> [WHAT YOU WILL DO]:
1/ In the bottle-cleaning thread, rewrite the passage from "# dr J F Churchhill's" up to and including "web so far.", changing "oxy clean" to "vinegar".
2/ Does the bottle-cleaning thread agree with each statement below? Answer yes or no for each, and quote the words that decide it.
(a) The poster first tried soap and water on the bottle.
(b) The soft cleaner removed the film.
(c) The bottle old digger found is listed in a price guide at $20.00-30.00.
3/ According to the bottle-cleaning thread, where did the bottle come from when it was dug?

> [TEXT]:
-*-*-

# dr J F Churchhill's specific remedy bottle cleaning



## mysecrets88 (Jul 1, 2004)

Hello again,
 I have this bottle that I recently dug, it came out of a dump site with alot of ashes. There is a fine film on the outside of the bottle. Have been using some soap and water, then went to a soft cleaner oxy clean, still with no luck in removing film. Is the next step trying a little stronger chemical IE muratic acid? Benn finding some fun bottles but the fine almost like a calcium type deposit where they sat flat against is proving to be very annoying. Any info on this bottle is apprciated as I can't find any info on the web so far.


----------



## mysecrets88 (Jul 1, 2004)

here is another photo


----------



## old digger (Jul 8, 2004)

mysecret, happened across your post today, I'm no good at advice on cleaning, you"ll find lots of info here in other post. I did find your bottle or one like it, it has "HYPOPHOSPHITES OF LIME AND SOSA" on the side, does yours? The one I found is in old bottle price guide, list for $20.00-30.00, hope it cleaned up real nice for you!

-*-*-

> [ROWS]:
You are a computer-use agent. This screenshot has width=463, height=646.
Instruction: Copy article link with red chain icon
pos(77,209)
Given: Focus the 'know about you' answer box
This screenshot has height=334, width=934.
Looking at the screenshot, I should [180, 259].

-*-*-

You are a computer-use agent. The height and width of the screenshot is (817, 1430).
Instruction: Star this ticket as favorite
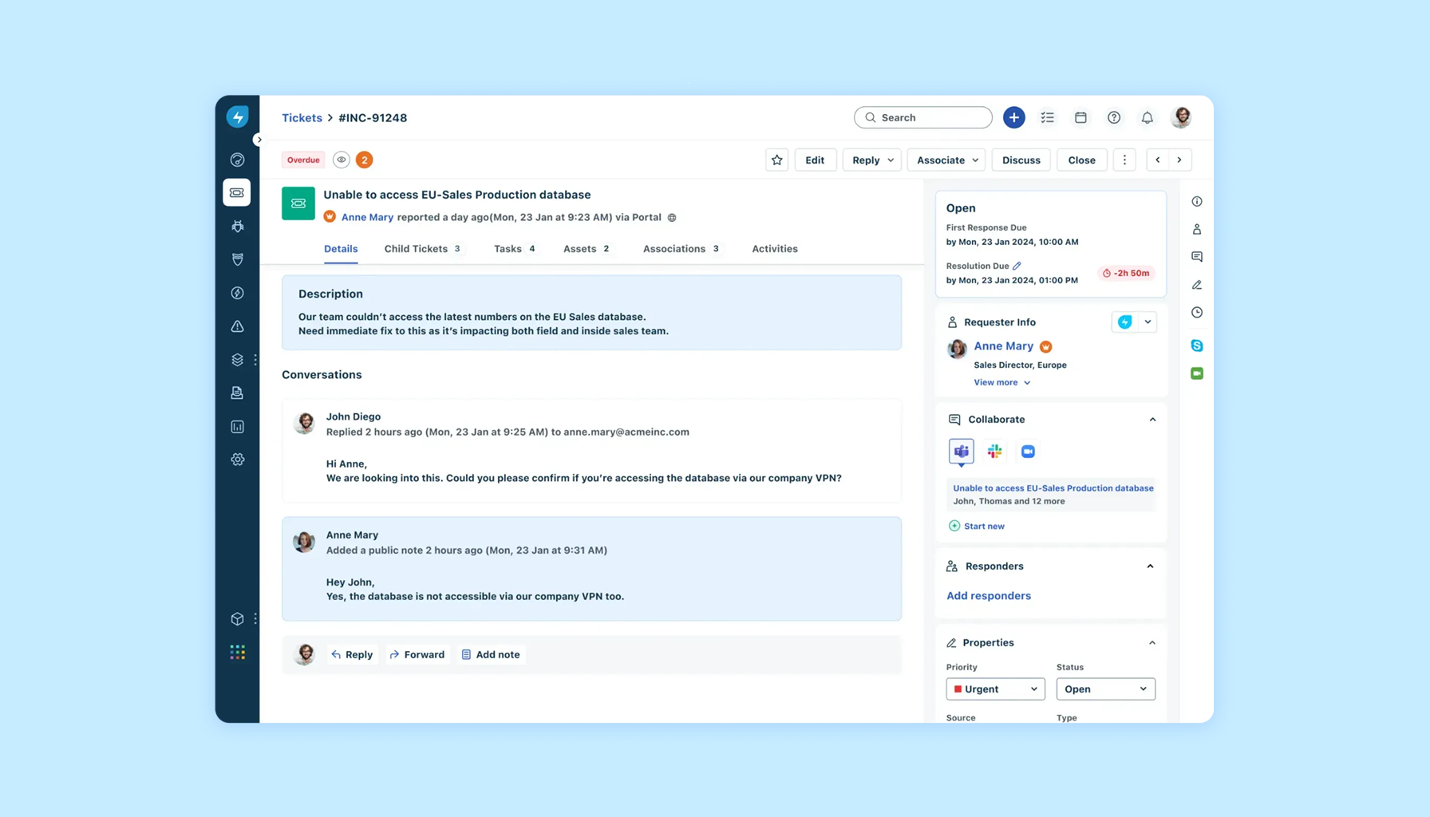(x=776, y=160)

-*-*-

> [FINAL ANSWERS]:
1/
# dr J F Churchhill's specific remedy bottle cleaning



## mysecrets88 (Jul 1, 2004)

Hello again,
 I have this bottle that I recently dug, it came out of a dump site with alot of ashes. There is a fine film on the outside of the bottle. Have been using some soap and water, then went to a soft cleaner vinegar, still with no luck in removing film. Is the next step trying a little stronger chemical IE muratic acid? Benn finding some fun bottles but the fine almost like a calcium type deposit where they sat flat against is proving to be very annoying. Any info on this bottle is apprciated as I can't find any info on the web so far.

2/
(a) Yes: "Have been using some soap and water"
(b) No: "still with no luck in removing film"
(c) Yes: "list for $20.00-30.00"

3/ It came out of a dump site with a lot of ashes.